Often they’re doing it for the best of reasons, they’re sharing their company’s sensitive data with customers, suppliers and each other, all in an effort to get their jobs done faster and easier.
You could already be in the cloud
According to Unisys nearly 40% of workers in the US use an unsupported “bring your own” application or cloud service for work.
Citrix says 60% of US companies have employees who frequently move confidential files to Dropbox without permission.

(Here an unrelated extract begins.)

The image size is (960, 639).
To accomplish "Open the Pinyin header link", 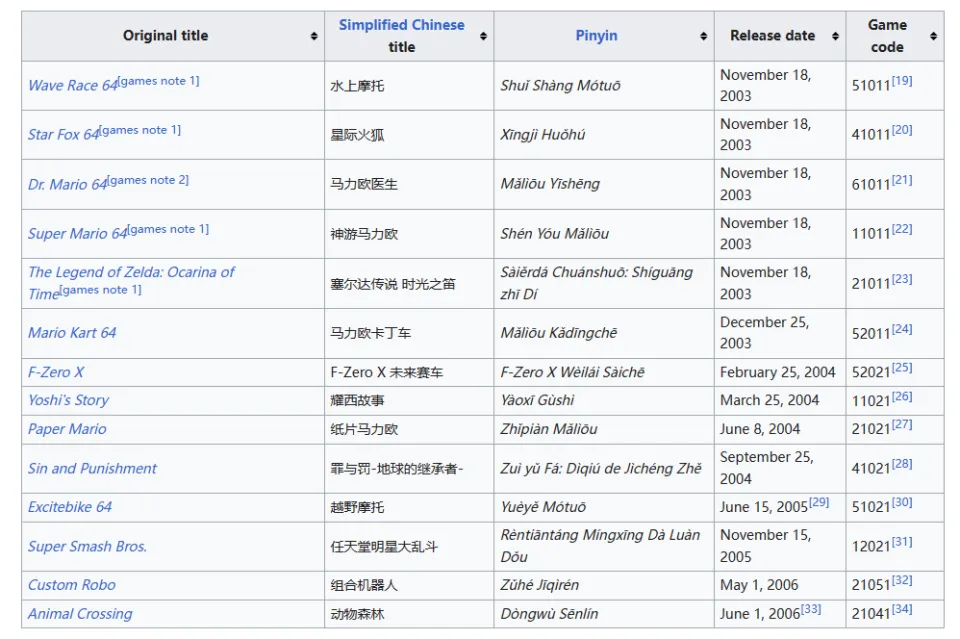I will (596, 36).
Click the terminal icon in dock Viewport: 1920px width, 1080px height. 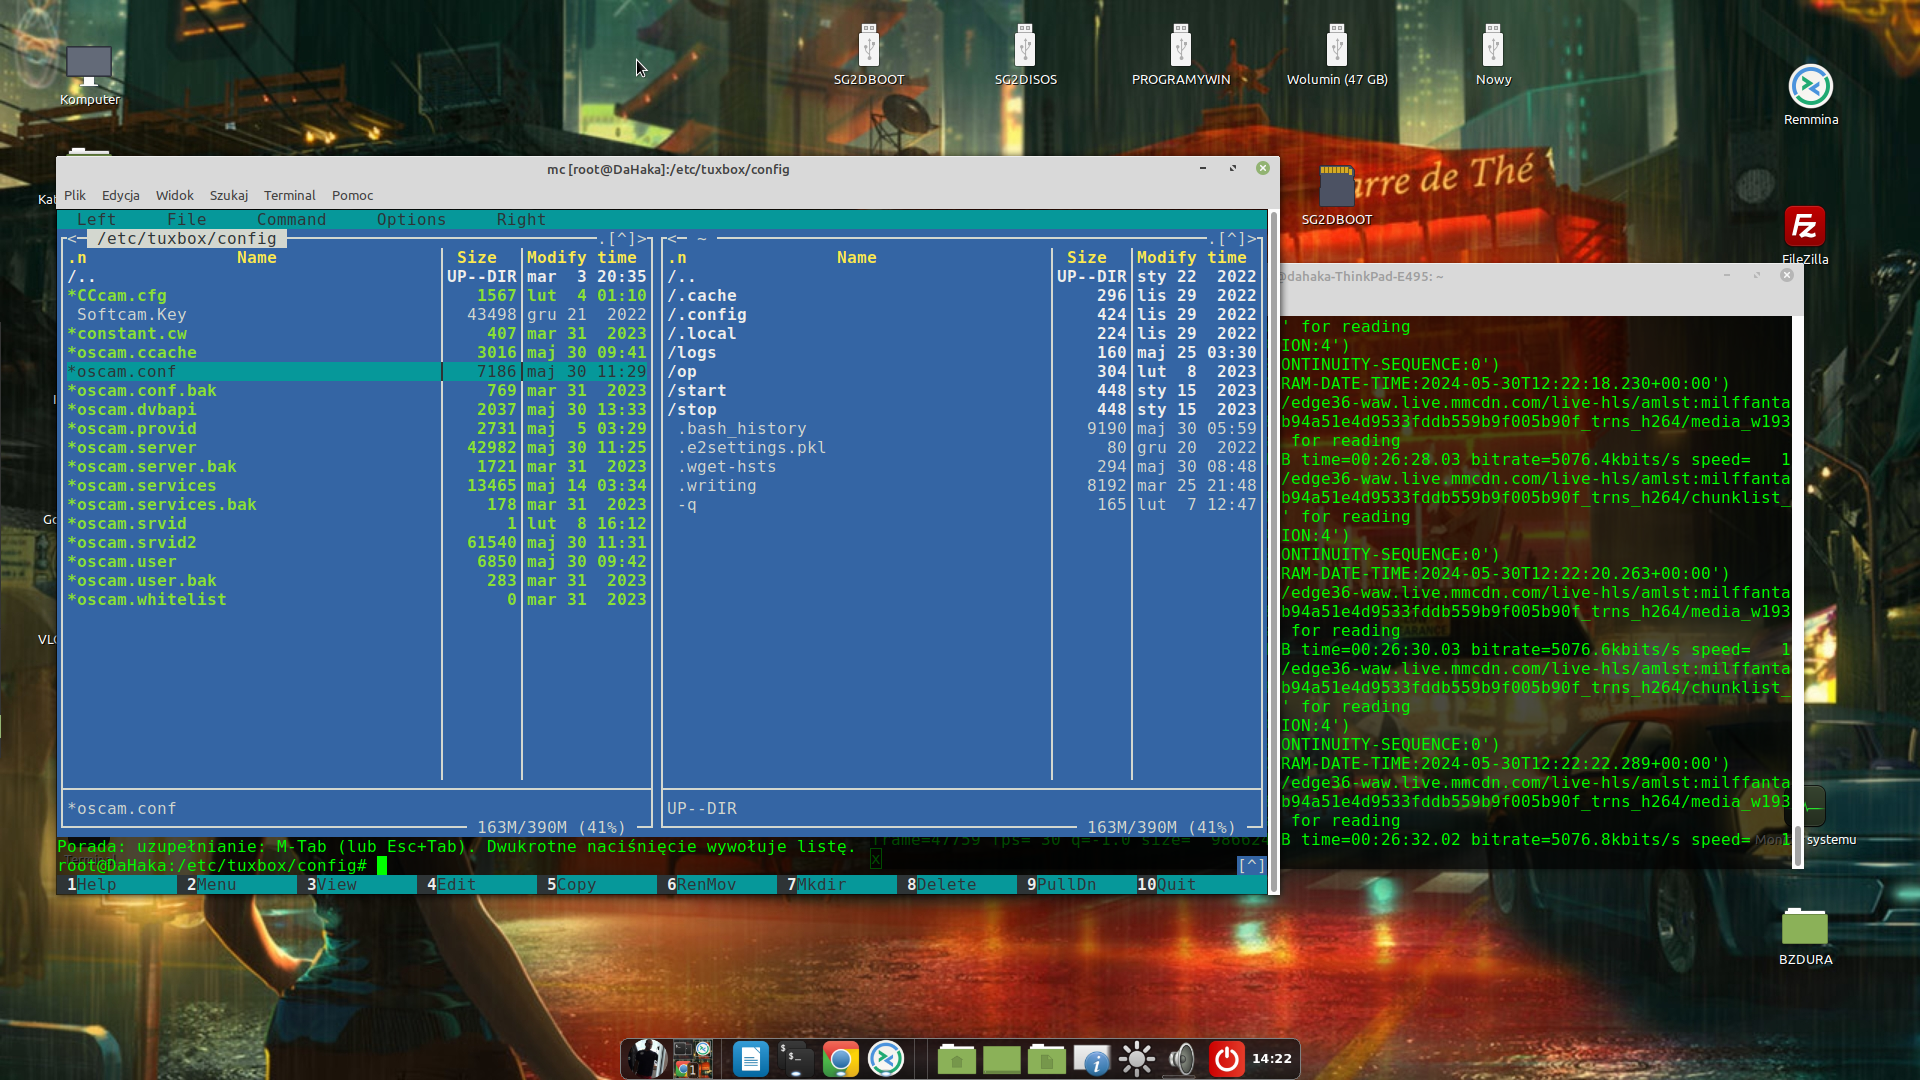(x=795, y=1059)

Frost & Sullivan say 81% of line of business employees admitted to using unsanctioned Software As A Service applications.
What’s wrong with that?
Not to pick on Dropbox, but a closer look at this popular service illustrates some of the problems created by such services:
- No control or visibility: Your company can’t control which users are syncing files via Dropbox. They can’t control who has access to shared files. Dropbox won’t let you view an audit log so you can’t see who accessed leaked sensitive data. Dropbox doesn’t support remote wipes. If an employee’s laptop is stolen, Dropbox data can’t be remotely removed.

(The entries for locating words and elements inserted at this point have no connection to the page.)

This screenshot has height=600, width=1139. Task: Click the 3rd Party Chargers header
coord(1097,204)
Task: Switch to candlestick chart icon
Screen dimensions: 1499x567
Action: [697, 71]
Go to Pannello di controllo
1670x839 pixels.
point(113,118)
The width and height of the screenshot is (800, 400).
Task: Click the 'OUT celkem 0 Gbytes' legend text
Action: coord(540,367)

- Detailed permissions: Dropbox doesn’t let you customise read and write privileges for individual users. You can’t therefore protect against accidental overwrites or deletions. Your ability to maintain security and secrecy is therefore also inhibited.
Put together, this means that your company’s sensitive data could be out in the cloud, on servers you don’t know, outside your company’s security policy and regulatory guidelines, and could even be out of your country.

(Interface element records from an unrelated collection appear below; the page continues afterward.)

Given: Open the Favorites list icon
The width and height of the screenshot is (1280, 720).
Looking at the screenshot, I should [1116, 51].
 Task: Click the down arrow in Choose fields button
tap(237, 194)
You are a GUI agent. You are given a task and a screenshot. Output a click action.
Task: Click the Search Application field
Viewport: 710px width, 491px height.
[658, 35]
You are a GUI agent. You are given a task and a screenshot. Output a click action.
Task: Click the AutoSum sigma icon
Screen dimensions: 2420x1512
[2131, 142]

How do you plug the risk of data leakage, security breaches and harm to the company without hampering productivity?
The answer: Get in front of it
The answer is to get into the cloud and provide collaborative file sharing services yourself, that can provide the security features your company needs and are subject to your own security policies. Don’t let the cloud happen to you. Get in front of it and take control of your data.
Our last word: Dropbox has been successful because it is just so easy to use. Make sure that whatever you put in, is just as easy, otherwise your employees will just migrate back to Dropbox, or whatever they were using before, without telling you.